In Madison, that's Memorial Field, where baseball is everything.

"They would have a thousand people. They would come and park their cars by the fence on a Saturday night so they had a great viewing place," said Dick Newman, former player and coach.

In this town of 1,600, baseball brings people together. It's been that way for decades.

"I've spent a lot of hours down here. I tell my wife that she doesn't have to know where I'm at, just go down to the ballpark," said Bart Hill.

Hill has played, coached and taken care of Madison Memorial Field. But today, he doesn't recognize the ballpark that's become his second home, all because of a spring storm.

"I'm not going to lie, the next morning I came down and it was a beautiful, sunny day like today, and I sat on a bucket in the infield, and I shed a tear," said Hill.

Madison Memorial Field
(credit: CBS)

The storm destroyed a good portion of the outfield fence, took down four, 80-foot light towers, and ripped the roofs off of both dugouts.

"It really is, it's pretty heartbreaking in that we lost a lot of things down here," said Hill.

It's estimated there could be as much as $600,000 worth of damage. A field that brought business to Madison by hosting high school, Legion and amateur games, will be vacant this summer. But already, the community is stepping up. That includes sixth-graders at nearby Lac Qui Parle Valley, who held a bake sale.

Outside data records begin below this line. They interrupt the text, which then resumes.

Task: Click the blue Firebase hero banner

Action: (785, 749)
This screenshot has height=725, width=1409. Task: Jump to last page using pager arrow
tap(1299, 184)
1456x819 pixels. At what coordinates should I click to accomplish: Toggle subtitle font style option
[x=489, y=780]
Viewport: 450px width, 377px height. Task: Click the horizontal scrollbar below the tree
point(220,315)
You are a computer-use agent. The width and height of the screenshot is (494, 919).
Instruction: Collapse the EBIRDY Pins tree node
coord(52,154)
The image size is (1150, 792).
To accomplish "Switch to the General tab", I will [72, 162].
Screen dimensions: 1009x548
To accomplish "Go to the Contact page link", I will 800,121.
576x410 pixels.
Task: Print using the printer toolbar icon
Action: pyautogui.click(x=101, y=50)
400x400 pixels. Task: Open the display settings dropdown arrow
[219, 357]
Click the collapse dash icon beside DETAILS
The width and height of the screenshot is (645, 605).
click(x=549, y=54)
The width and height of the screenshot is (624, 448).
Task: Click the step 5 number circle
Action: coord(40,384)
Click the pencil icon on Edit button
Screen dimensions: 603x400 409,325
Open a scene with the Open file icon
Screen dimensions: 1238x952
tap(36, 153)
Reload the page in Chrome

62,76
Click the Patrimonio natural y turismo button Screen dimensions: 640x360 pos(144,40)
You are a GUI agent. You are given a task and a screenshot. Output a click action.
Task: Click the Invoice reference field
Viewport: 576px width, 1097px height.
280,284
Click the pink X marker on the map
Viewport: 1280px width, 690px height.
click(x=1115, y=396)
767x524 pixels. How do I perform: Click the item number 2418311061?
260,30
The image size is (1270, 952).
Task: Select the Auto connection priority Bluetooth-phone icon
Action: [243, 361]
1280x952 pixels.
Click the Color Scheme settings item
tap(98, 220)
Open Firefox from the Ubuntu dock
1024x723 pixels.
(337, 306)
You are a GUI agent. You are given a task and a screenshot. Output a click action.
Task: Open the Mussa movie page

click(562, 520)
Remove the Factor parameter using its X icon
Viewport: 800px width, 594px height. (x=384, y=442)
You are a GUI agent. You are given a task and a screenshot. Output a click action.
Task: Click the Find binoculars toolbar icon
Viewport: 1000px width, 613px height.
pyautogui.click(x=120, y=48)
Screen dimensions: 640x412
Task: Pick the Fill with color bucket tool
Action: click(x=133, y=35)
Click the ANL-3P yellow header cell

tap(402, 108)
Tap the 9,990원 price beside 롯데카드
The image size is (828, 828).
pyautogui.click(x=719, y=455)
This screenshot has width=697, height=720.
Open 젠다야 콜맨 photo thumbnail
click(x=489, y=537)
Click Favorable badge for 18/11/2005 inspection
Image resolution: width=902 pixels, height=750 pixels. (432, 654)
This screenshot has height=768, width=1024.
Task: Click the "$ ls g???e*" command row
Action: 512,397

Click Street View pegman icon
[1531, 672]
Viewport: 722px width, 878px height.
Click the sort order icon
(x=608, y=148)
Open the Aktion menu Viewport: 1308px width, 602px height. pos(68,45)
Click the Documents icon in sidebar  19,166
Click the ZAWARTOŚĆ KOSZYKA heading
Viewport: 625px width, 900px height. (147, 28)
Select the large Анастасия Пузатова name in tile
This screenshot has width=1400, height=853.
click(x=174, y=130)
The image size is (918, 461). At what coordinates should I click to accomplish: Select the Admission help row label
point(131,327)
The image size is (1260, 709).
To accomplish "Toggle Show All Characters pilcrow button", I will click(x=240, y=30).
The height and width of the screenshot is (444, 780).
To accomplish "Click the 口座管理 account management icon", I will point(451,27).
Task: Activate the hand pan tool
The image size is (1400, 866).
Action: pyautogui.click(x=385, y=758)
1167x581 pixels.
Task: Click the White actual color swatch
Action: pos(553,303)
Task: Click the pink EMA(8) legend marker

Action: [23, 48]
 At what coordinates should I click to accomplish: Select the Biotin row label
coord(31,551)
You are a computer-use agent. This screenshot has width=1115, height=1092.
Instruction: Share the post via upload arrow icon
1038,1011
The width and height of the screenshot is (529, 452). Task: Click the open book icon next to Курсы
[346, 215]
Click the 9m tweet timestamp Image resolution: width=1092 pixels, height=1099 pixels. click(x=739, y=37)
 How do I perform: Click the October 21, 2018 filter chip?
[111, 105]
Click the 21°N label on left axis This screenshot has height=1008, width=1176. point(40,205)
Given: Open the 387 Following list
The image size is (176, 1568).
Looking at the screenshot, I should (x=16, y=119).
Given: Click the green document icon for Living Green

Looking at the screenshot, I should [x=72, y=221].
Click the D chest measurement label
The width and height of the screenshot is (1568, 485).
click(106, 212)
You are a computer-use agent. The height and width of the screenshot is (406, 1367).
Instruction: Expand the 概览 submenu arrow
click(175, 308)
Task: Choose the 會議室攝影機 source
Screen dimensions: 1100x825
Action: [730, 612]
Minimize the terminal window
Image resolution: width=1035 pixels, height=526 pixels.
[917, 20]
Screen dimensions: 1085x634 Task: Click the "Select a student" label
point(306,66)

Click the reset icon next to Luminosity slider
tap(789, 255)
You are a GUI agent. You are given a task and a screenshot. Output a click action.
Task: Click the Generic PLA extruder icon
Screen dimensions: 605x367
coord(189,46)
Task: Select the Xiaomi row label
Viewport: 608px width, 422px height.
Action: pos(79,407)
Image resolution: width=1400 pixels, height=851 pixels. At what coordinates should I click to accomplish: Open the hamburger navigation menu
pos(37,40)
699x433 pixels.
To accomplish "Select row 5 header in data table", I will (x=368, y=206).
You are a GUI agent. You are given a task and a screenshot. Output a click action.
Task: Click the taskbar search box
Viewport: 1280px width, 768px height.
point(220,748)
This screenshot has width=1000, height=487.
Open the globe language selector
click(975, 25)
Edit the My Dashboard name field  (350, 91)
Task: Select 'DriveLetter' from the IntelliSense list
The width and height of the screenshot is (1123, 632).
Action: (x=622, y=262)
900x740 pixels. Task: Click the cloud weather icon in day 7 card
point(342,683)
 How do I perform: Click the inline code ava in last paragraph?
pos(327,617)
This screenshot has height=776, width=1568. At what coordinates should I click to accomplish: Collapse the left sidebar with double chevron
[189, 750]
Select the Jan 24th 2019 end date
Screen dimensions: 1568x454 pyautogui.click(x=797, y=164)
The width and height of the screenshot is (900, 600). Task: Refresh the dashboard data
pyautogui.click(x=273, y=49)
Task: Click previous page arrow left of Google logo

"I got an email last week from one of the teachers that said they want to donate their profits to the baseball field. That's pretty touching," said Hill.

And it may be just the beginning. On the field or off it, people here plan to win back what was lost.

"People in rural America just roll up their sleeves and they help everybody out," said Newman.

"Those small towns, as you know, baseball is one of the life bloods," said Hill.

Nearby communities like Rosen and Dawson have already stepped up to allow Madison's baseball teams to use their fields.